Records excerpted from a collection:
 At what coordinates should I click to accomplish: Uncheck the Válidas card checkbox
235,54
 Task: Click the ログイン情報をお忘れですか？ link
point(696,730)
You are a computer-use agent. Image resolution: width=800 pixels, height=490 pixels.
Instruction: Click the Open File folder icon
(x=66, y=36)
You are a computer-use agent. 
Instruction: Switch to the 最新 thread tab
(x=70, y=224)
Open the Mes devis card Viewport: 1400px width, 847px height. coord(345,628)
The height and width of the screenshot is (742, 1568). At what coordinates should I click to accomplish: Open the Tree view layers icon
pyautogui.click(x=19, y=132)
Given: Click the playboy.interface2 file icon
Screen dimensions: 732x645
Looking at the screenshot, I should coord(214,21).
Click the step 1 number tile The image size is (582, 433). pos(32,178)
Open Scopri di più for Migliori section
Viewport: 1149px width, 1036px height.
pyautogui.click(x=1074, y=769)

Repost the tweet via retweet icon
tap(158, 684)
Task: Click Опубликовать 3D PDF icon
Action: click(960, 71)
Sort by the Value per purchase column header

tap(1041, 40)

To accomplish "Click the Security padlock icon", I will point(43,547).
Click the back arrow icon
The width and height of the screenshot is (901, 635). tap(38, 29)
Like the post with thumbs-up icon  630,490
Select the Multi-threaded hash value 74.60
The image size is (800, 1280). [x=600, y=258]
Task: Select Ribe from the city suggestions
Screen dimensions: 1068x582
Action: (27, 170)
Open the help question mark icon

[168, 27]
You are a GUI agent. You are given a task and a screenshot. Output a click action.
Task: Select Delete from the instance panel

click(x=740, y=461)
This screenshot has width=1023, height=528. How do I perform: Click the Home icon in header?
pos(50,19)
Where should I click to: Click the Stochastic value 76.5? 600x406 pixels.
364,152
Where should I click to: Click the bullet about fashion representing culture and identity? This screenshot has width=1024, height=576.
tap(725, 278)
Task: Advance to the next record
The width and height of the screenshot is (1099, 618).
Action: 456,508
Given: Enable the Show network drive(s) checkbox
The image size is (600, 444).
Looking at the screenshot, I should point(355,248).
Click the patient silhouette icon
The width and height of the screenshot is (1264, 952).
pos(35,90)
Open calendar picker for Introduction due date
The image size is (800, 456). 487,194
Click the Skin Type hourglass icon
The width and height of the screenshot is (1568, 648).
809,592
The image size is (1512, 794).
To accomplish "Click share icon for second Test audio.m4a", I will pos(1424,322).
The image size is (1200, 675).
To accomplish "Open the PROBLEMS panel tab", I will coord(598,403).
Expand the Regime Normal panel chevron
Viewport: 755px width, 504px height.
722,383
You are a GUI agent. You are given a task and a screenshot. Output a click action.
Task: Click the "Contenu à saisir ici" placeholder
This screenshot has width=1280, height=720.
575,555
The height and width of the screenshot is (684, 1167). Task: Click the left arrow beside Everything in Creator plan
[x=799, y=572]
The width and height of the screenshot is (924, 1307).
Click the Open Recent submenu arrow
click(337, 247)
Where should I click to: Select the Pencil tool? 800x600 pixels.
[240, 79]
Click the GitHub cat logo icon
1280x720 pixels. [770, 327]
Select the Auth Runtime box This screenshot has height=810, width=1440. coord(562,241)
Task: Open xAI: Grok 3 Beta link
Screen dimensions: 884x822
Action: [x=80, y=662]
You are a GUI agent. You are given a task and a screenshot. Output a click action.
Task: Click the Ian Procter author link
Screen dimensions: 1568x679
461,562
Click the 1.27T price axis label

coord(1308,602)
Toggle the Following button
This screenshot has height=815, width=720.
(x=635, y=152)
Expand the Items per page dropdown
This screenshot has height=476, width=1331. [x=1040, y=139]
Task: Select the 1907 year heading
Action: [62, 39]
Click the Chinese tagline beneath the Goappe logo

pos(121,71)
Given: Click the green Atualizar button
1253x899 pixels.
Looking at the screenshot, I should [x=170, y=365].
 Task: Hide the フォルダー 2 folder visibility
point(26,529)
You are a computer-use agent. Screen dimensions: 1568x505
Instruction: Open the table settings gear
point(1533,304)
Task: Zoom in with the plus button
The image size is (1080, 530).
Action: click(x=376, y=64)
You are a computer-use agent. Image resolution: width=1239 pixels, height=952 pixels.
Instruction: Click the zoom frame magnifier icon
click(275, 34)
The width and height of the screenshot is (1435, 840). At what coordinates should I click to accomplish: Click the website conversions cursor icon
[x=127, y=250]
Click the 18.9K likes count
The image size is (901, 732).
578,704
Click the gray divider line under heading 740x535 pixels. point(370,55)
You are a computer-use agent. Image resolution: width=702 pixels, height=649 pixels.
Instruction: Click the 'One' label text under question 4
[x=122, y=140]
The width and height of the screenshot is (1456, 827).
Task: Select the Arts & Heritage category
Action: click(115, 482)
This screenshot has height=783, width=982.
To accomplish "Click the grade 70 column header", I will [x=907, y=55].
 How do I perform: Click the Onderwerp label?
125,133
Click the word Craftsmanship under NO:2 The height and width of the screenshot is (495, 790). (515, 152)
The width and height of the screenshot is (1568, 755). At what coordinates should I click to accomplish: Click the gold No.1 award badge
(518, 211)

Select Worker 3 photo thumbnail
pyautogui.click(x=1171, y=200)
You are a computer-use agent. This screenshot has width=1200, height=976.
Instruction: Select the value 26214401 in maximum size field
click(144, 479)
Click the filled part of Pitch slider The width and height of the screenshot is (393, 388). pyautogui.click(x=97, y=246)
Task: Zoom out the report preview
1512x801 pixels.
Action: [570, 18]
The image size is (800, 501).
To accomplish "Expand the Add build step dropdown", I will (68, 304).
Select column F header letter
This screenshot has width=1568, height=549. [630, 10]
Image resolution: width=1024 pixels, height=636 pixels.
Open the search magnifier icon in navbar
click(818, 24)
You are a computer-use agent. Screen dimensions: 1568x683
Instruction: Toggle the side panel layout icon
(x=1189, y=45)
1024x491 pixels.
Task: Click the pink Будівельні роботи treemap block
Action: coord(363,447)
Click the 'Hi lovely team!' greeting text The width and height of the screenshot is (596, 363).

Task to complete: Your answer should be only the number of lines in the entries above that hold the string "with".

Response to this task: 2